L’association et ses membres s’engagent au respect effectif des libertés et des droits reconnus par

  • la Constitution, la Déclaration des droits de l’homme et du citoyen de 1789, le préambule de la Constitution de 1946 (repris par celle de 1958), la Convention Européenne de Sauvegarde des Droits de l’Homme et des Libertés Fondamentales de 1950, la Déclaration des Droits de l’Enfant de 1989, la Charte de l’environnement (intégrée dans le préambule de la Constitution en 2005), la constitution de l’OMS, les principes de Yogyakarta (2006), la déclaration de Fribourg sur les droits culturels (2007).

Selon la Conférence mondiale sur les droits de l’homme de 1993, « Tous les droits humains sont universels, indivisibles, interdépendants et étroitement liés »

Les droits inhérents à la personne humaine

  • l’égalité, la liberté (d’opinion, d’expression, de réunion, de culte, syndicale et du droit de grève), la propriété, la sûreté (l’interdiction de tout arbitraire, la présomption d’innocence, le respect des droits de la défense, la protection de la liberté individuelle par la justice), la résistance à l’oppression, le droit à l’éducation et à l’information.

Les droits énoncés dans la Convention internationale des droits de l’enfant

  • l’éducation de l’enfant doit viser à favoriser l’épanouissement de la personnalité de l’enfant et le développement de ses dons et de ses aptitudes mentales et physiques, dans toute la mesure de leurs potentialités.

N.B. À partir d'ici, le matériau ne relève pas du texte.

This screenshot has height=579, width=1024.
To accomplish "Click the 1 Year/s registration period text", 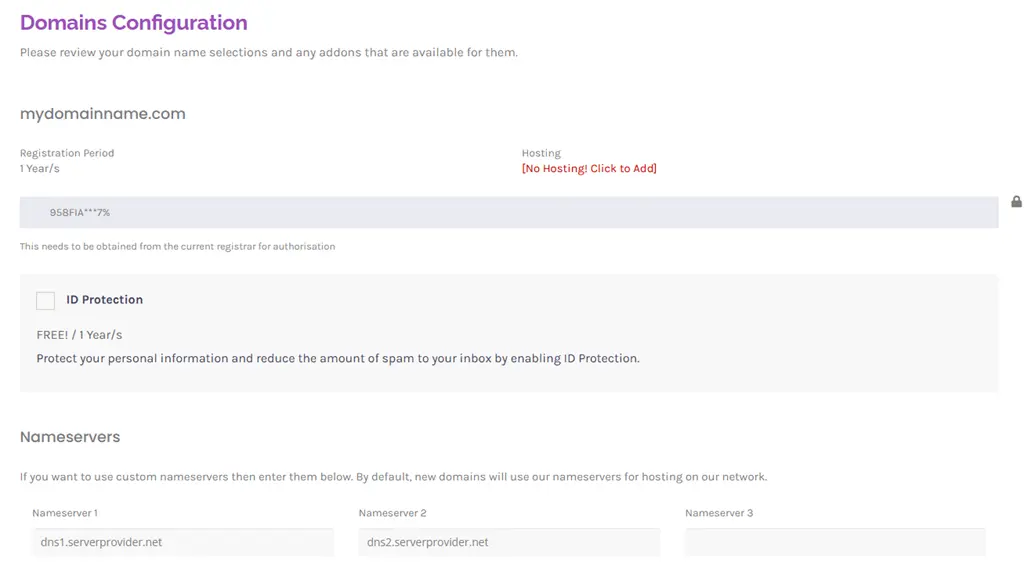I will point(40,168).
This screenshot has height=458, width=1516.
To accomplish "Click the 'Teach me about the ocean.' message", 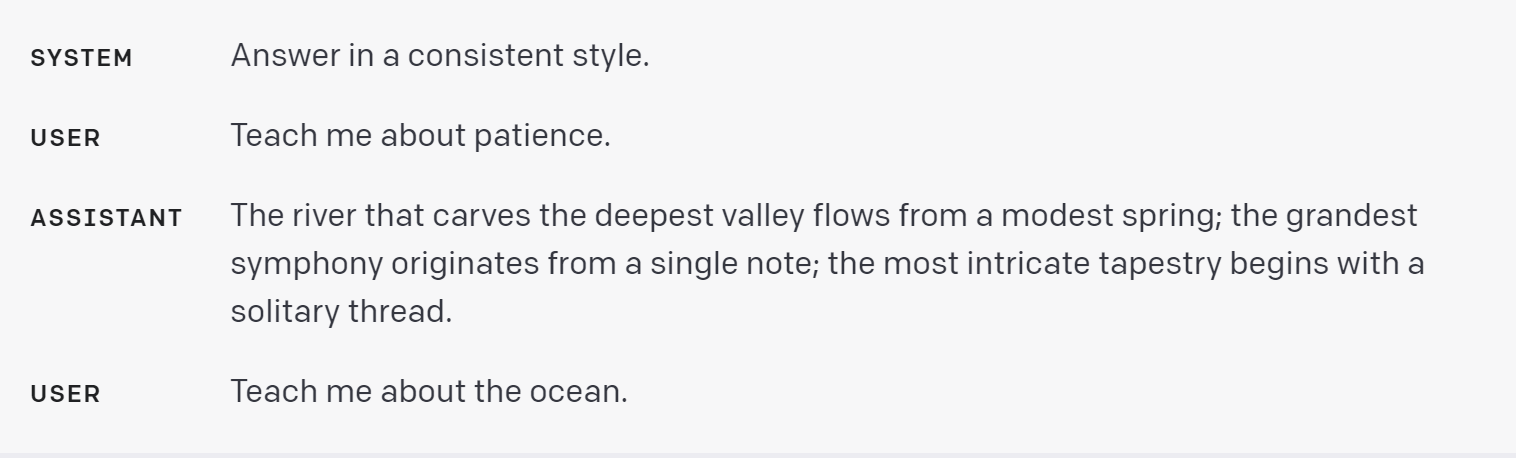I will click(429, 392).
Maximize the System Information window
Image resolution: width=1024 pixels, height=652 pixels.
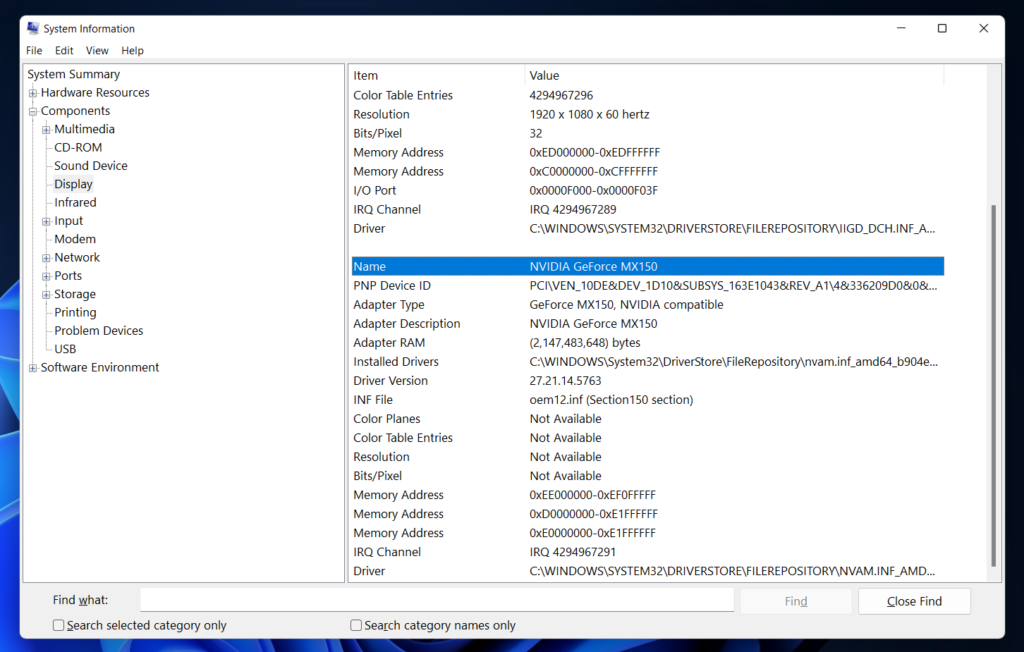click(x=941, y=28)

Les droits énoncés dans la Charte de l’environnement

  • le droit de « vivre dans un environnement équilibré et respectueux de la santé » et le principe de précaution.

La constitution de l’OMS

  • Le droit de l’être humain de contrôler sa propre santé et son propre corps (par exemple les droits sexuels et génésiques), ainsi que le droit à l’intégrité (par exemple le droit de ne pas être soumis à la torture et de ne pas être soumis sans son consentement à un traitement ou une expérience médicale).
  • Le droit d’accès à un système de protection de la santé qui garantisse à chacun, sur un pied d’égalité, la possibilité de jouir du meilleur état de santé possible.
    Celui-ci implique que soient réunis un ensemble de critères sociaux favorables à l’état de santé de tous, notamment la disponibilité de services de santé, des conditions de travail sans risque, des logements appropriés et des aliments nutritifs.
  • La réalisation du droit à la santé est étroitement liée à la réalisation des autres droits de l’homme, notamment le droit à l’alimentation, au logement, au travail, à l’éducation, à la non-discrimination, à l’accès à l’information et à la participation.

Les principes de Yogyakarta (Indonésie) énoncés en application du droit international des droits de l‘Homme en matière d’orientation sexuelle et d’identité de genre

  • Les êtres humains de toutes orientations sexuelles et identités de genre peuvent se prévaloir d’une pleine jouissance de tous les droits humains.
  • « L’orientation sexuelle » est la capacité de chacun à ressentir une profonde attirance émotionnelle, affective et sexuelle envers des individus du sexe opposé, de même sexe ou de plus d’un sexe, et d’entretenir des relations intimes et sexuelles avec ces individus;
  • « L’identité de genre » comme faisant référence à l’expérience intime et personnelle du sexe faite par chacun, qu’elle corresponde ou non au sexe assigné à la naissance, y compris une conscience personnelle du corps (qui peut impliquer, si consentie librement, une modification de l’apparence ou des fonctions corporelles par des moyens médicaux, chirurgicaux ou divers) et d’autres expressions du sexe, y compris l’habillement, le discours et les manières de se conduire.

Les droits énoncés dans la déclaration de Fribourg sur les droits culturels

  • le droit de choisir et de voir respecter son identité culturelle dans la diversité de ses modes d’expression.
  • le droit de connaître et de voir respecter sa propre culture ainsi que les cultures qui, dans leurs diversités, constituent le patrimoine commun de l’humanité.
  • le droit d’accéder, notamment par l’exercice des droits à l’éducation et à l’information, aux patrimoines culturels qui constituent des expressions des différentes cultures ainsi que des ressources pour les générations présentes et futures.
  • le droit de choisir de se référer ou non à une ou plusieurs communautés culturelles, sans considération de frontières, et de modifier ce choix. Nul ne peut se voir imposer la mention d’une référence ou être assimilé à une communauté culturelle contre son gré
  • le droit d’accéder et de participer librement, sans considération de frontières, à la vie culturelle à travers les activités de son choix.

Selon la Déclaration de 1789, l’exercice de ces droits et libertés fondamentaux n’a de limites « que celles qui assurent aux autres membres de la société la jouissance de ces mêmes droits » (art. 4).